- _What you have to do_: Could you repeat the stretch of rows from the one containing "then [489, 295]" through the one containing "Master (236, 409)", changing "Locate each specified word" to "Find each listed word" and leaving everything else untouched?

- _Dataset records_:
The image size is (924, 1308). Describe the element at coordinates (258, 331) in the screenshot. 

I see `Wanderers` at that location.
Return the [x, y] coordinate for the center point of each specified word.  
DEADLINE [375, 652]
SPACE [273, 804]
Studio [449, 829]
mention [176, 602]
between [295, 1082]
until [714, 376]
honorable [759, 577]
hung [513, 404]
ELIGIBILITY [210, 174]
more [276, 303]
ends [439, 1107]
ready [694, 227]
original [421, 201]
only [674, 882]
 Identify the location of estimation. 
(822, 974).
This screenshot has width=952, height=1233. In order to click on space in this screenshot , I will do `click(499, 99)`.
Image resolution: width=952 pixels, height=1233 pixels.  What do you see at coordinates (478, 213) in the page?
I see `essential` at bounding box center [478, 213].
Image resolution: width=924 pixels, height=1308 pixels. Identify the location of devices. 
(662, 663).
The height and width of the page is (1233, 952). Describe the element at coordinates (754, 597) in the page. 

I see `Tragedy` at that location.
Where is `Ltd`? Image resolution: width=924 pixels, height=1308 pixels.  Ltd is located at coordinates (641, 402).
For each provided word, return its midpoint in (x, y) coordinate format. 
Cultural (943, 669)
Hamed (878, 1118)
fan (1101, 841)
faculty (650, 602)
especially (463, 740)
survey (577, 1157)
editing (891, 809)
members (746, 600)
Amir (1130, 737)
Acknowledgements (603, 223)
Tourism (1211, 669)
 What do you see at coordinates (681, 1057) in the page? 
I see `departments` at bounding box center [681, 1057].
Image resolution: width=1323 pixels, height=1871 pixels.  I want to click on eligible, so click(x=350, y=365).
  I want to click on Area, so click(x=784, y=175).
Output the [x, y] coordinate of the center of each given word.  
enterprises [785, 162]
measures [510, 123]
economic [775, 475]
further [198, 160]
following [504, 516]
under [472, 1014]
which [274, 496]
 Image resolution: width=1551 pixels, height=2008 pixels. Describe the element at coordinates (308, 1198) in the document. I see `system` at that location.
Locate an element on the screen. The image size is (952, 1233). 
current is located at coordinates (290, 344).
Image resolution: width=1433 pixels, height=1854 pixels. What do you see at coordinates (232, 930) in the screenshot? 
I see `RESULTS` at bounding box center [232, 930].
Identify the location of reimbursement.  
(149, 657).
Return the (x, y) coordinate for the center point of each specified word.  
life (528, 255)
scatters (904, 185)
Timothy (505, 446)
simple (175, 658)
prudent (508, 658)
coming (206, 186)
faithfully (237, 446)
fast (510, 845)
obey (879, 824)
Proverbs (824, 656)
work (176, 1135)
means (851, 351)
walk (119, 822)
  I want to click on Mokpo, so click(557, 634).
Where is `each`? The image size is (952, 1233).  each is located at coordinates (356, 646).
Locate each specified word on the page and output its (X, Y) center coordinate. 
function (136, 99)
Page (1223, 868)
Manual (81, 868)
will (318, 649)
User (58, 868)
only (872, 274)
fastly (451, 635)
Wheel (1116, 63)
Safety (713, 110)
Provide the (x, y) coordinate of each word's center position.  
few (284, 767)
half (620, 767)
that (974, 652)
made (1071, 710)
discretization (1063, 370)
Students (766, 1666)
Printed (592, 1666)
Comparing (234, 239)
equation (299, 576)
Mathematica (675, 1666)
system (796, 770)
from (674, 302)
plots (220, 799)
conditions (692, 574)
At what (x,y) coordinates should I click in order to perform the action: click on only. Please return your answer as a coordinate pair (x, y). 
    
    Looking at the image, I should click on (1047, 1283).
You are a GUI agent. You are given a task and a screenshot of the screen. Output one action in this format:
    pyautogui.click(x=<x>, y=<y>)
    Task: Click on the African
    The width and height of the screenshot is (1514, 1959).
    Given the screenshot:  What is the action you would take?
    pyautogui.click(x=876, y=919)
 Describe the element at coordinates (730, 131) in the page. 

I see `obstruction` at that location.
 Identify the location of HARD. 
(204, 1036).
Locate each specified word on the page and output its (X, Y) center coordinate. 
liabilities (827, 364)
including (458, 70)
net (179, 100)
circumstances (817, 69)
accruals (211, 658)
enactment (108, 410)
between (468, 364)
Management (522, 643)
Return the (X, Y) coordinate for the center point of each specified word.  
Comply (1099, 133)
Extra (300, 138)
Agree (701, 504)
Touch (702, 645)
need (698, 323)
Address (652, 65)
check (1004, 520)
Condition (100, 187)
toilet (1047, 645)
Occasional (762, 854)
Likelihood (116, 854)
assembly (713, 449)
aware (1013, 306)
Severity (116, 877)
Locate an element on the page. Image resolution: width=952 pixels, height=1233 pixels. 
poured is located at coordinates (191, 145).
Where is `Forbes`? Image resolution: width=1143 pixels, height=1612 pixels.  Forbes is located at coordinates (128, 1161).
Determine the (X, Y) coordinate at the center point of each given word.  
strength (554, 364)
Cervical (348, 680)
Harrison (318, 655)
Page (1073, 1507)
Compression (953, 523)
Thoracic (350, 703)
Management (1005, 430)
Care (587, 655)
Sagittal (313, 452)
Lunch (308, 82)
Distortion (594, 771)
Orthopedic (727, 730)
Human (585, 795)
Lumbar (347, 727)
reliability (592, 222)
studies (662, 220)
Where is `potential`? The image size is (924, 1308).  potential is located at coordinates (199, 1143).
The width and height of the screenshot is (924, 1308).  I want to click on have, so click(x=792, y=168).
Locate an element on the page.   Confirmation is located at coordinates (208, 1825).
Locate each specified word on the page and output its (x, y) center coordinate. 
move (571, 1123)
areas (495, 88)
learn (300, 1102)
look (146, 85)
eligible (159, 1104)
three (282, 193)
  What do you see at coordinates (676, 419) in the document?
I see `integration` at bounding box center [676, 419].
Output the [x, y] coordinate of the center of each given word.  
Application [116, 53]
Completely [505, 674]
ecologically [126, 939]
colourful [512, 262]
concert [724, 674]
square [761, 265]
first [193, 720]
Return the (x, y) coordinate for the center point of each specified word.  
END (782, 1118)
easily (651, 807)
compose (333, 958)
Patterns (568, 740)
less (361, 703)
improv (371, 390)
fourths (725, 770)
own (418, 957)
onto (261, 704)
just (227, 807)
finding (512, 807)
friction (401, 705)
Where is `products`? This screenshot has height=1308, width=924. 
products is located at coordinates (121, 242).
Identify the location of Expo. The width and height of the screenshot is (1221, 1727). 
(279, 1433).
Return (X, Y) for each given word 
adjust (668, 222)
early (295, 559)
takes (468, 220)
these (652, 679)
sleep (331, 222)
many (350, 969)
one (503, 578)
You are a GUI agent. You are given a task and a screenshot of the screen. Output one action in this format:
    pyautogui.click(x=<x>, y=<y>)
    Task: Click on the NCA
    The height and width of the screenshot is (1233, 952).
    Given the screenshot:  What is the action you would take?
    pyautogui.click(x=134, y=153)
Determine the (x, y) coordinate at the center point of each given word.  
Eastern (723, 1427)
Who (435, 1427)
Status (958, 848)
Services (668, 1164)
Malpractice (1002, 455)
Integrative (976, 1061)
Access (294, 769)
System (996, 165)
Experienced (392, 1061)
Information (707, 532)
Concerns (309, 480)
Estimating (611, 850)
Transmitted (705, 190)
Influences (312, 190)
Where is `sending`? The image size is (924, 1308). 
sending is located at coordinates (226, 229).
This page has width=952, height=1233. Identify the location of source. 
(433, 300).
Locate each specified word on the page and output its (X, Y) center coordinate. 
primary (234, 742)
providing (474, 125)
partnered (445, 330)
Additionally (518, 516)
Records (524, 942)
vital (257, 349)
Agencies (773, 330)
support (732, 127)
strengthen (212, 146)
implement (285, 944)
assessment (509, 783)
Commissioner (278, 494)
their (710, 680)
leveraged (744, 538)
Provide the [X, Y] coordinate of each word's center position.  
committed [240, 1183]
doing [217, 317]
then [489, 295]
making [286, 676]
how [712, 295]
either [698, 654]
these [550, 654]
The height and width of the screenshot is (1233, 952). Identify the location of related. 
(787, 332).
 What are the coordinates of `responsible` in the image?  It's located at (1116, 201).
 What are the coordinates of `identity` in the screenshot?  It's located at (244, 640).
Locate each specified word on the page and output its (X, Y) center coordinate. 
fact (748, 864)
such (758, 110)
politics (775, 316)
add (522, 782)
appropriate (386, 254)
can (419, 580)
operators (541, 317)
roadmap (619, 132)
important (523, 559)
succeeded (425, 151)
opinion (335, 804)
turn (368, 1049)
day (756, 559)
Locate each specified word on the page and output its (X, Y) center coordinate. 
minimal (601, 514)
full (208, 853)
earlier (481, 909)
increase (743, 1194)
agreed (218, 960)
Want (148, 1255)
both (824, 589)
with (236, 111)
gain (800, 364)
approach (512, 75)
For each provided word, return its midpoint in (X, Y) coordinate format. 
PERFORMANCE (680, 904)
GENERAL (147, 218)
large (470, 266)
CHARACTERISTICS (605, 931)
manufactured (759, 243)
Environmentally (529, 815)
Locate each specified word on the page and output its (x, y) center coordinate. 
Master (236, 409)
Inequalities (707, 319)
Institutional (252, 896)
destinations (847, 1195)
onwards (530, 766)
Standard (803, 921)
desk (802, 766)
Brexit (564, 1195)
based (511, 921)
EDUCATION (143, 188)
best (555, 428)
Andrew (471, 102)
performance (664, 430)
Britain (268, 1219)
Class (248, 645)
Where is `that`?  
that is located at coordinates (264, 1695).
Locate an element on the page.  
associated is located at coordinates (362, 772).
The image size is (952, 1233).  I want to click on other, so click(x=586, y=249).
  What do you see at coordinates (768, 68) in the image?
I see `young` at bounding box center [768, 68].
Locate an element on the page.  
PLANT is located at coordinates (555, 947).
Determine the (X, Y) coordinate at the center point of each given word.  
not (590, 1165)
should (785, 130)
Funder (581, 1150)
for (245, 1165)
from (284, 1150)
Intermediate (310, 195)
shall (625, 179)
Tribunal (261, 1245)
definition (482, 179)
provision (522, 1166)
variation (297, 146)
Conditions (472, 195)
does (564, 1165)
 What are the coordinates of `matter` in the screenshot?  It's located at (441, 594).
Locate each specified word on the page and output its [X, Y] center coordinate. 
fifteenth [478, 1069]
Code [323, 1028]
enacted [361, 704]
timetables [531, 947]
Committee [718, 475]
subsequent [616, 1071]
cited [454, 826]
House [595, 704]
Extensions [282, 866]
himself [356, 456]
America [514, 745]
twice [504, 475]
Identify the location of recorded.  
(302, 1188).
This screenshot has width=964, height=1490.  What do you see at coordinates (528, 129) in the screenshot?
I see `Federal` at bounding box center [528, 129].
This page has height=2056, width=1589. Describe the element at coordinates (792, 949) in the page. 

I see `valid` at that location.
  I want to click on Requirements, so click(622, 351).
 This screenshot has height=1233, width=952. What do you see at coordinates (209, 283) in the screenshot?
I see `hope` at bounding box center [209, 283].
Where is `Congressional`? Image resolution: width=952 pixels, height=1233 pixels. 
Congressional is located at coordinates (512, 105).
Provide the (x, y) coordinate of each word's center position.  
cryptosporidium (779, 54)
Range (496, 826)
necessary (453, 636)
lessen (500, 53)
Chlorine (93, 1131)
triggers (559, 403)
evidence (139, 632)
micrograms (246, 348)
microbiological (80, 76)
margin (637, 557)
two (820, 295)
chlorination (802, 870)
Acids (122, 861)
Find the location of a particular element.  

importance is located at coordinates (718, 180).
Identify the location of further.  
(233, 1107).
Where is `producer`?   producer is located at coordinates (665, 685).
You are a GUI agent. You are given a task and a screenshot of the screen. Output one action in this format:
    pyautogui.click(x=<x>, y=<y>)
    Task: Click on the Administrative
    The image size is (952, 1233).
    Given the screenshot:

- _Correct response_:
then [489, 295]
making [286, 676]
how [712, 295]
either [698, 654]
these [550, 654]
The height and width of the screenshot is (1233, 952). Identify the location of related. 
(787, 332).
 What are the coordinates of `responsible` in the image?  It's located at (1116, 201).
 What are the coordinates of `identity` in the screenshot?  It's located at (244, 640).
Find each listed word on the page and output its (X, Y) center coordinate. 
fact (748, 864)
such (758, 110)
politics (775, 316)
add (522, 782)
appropriate (386, 254)
can (419, 580)
operators (541, 317)
roadmap (619, 132)
important (523, 559)
succeeded (425, 151)
opinion (335, 804)
turn (368, 1049)
day (756, 559)
Find each listed word on the page and output its (X, Y) center coordinate. 
minimal (601, 514)
full (208, 853)
earlier (481, 909)
increase (743, 1194)
agreed (218, 960)
Want (148, 1255)
both (824, 589)
with (236, 111)
gain (800, 364)
approach (512, 75)
For each provided word, return its midpoint in (X, Y) coordinate format. 
PERFORMANCE (680, 904)
GENERAL (147, 218)
large (470, 266)
CHARACTERISTICS (605, 931)
manufactured (759, 243)
Environmentally (529, 815)
Find each listed word on the page and output its (x, y) center coordinate. 
Master (236, 409)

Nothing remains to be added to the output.